Learning Path: Diving into Kafka Basics
This blog post documents my intentions for learning Kafka, my first steps in the Kafka world, and the starting point for my future Kafka endeavors.
Why Kafka?
More and more data is produced every year, much of it being event-driven. Whether it’s clicks on a website or sensor data from a machine, Kafka is a useful tool to have under one’s belt. Since I have a personal use case for it (which might be overkill), I figured I should at least take a look and deploy it in my local environment.
Currently, I have a few smart sockets that track the energy usage of certain devices in my home, as well as the energy production of my solar panel. Additionally, I plan to deploy multiple Moisture Sensor Stations to monitor the soil of most of the plants in my apartment. The sockets’ firmware makes it easy to publish their data via MQTT to my broker, as will the Sensor Stations, for now.
My ultimate goal is to build a streamlined data pipeline:
Sensor → MQTT broker → Kafka → Event-stream database → Dashboard. *influxdb and Grafana are currently placeholder
Step 1: exploring kafka’s basics
i started my journey on the apache kafka website. it presented some marketing “blabla,” but i also got my first understanding of what kafka is:
“…an open-source distributed event streaming platform…”
…and what it’s used for:
“…high-performance data pipelines, streaming analytics, data integration…”[^1].
i learned about kafka’s core capabilities:
- high throughput
- scalability
- permanent storage
- high availability
and its key features:
- guaranteed ordering
- zero message loss
- efficient exactly-once processing
additionally, kafka includes built-in stream processing and a “connect interface” that integrates with many other systems out of the box. it also supports a wide range of programming languages and has a large ecosystem of open-source tools, driven by an extensive user community.

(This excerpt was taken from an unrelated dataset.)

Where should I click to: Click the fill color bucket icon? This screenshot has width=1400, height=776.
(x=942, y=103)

Step 2: diving into the documentation
next, i continued my journey by reading the documentation, which gave me a basic understanding of kafka’s terms and workings.

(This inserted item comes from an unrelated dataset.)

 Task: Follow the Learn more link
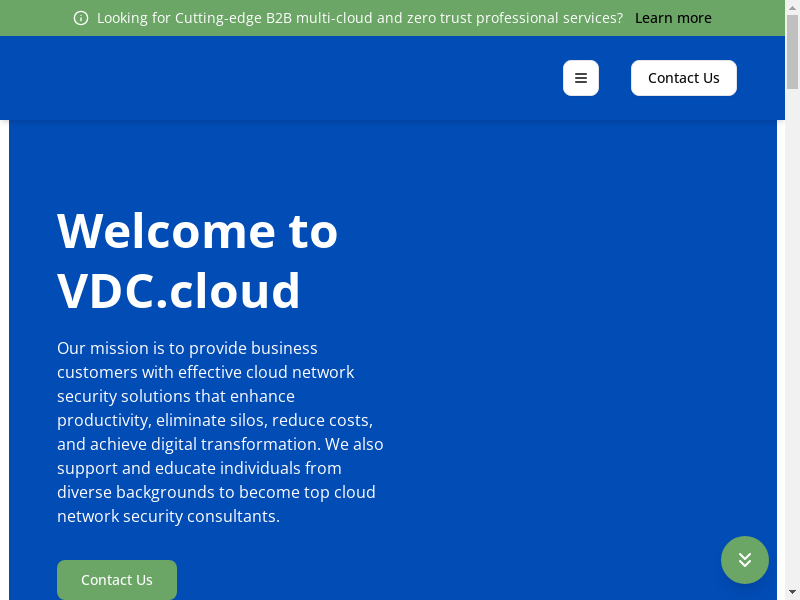point(673,18)
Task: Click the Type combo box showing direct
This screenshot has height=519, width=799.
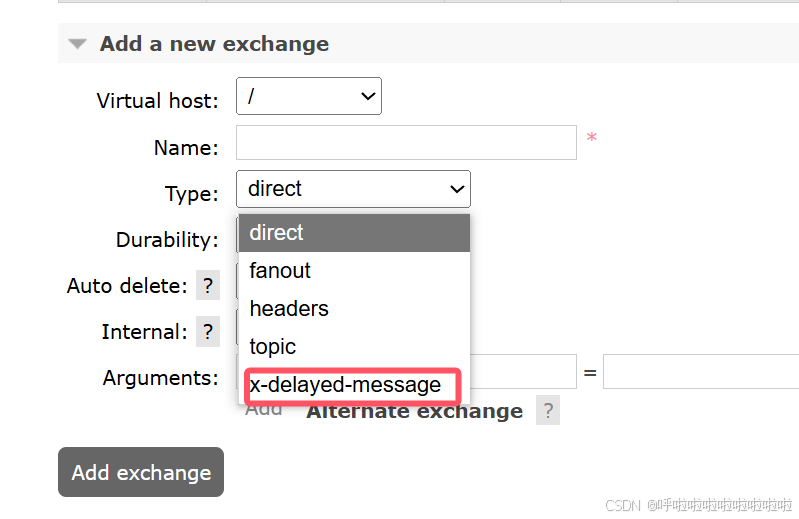Action: tap(353, 189)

To my surprise, the documentation focused on three core “capabilities” of Kafka as a streaming platform, which differed from those on the starting page. this time, the focus was on:
- Publishing and subscribing to streams of events
- Storing these streams in a durable and reliable way
- Real-time and retrospective processing
All of this was described as being distributed, highly scalable, elastic, fault-tolerant, and secure.

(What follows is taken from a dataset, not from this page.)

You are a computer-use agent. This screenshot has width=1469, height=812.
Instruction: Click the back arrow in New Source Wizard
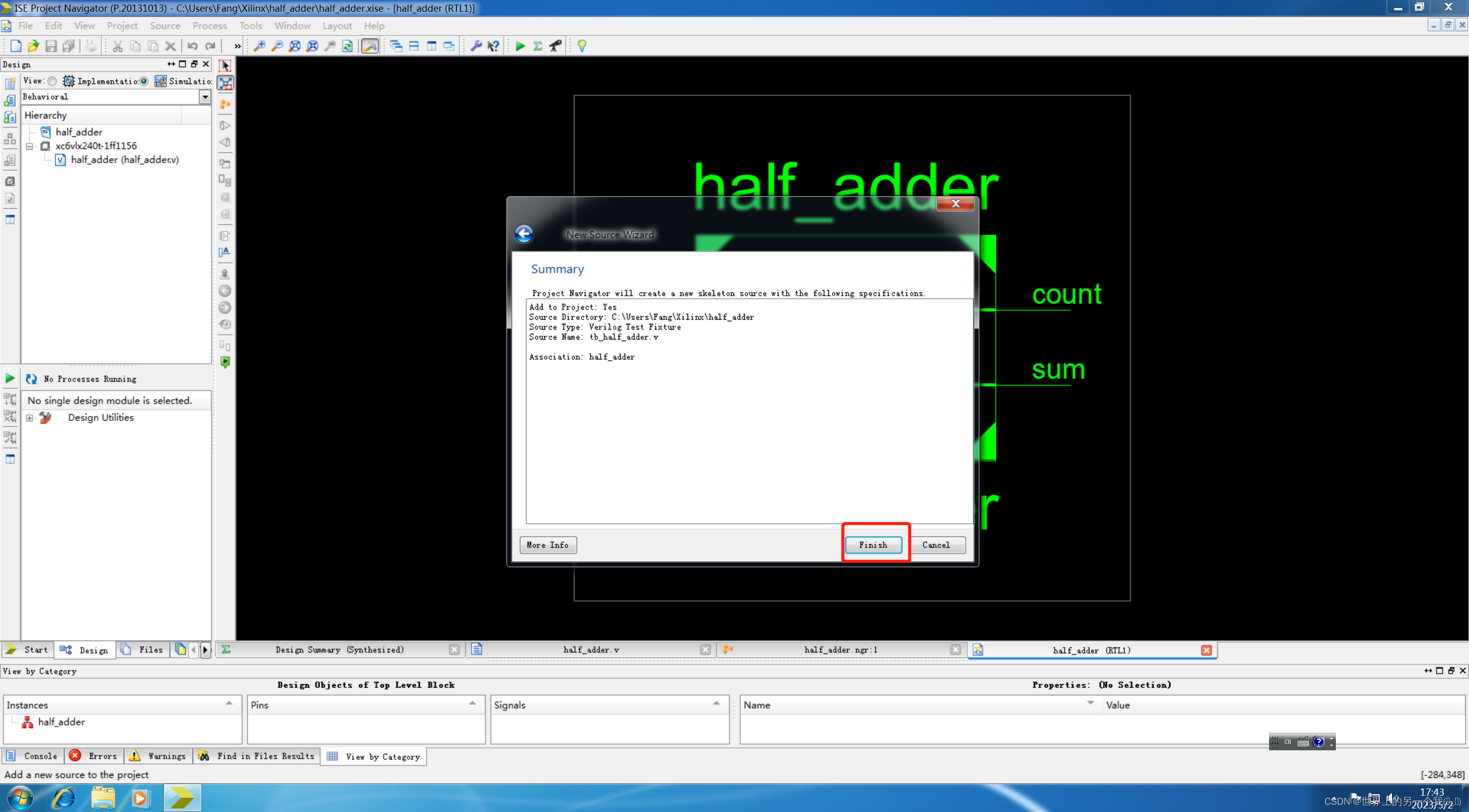(523, 234)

I found this to be a broader and more holistic view of Kafka. The article clearly defined the main concepts and terminologies of Kafka, and how everything works together. Here’s a list of those concepts:
- Server
- Clients
- Events
- Topics
- Producer
- Consumer
Here’s a TL;DR of the documentation. In a Kafka context:
- Servers run Kafka Broker in their storage layer and Kafka Connect as an integration layer between Kafka Broker and Clients.
- Kafka Brokers handle the management of Topics, under which Events are stored.
- Clients can either produce or consume Events, acting as Data Sources or Data Sinks, respectively. They either write to or read from a Topic.
I skipped the “Use Cases” section since I already knew what I wanted to use Kafka for, and dived straight into the Quick Start guide.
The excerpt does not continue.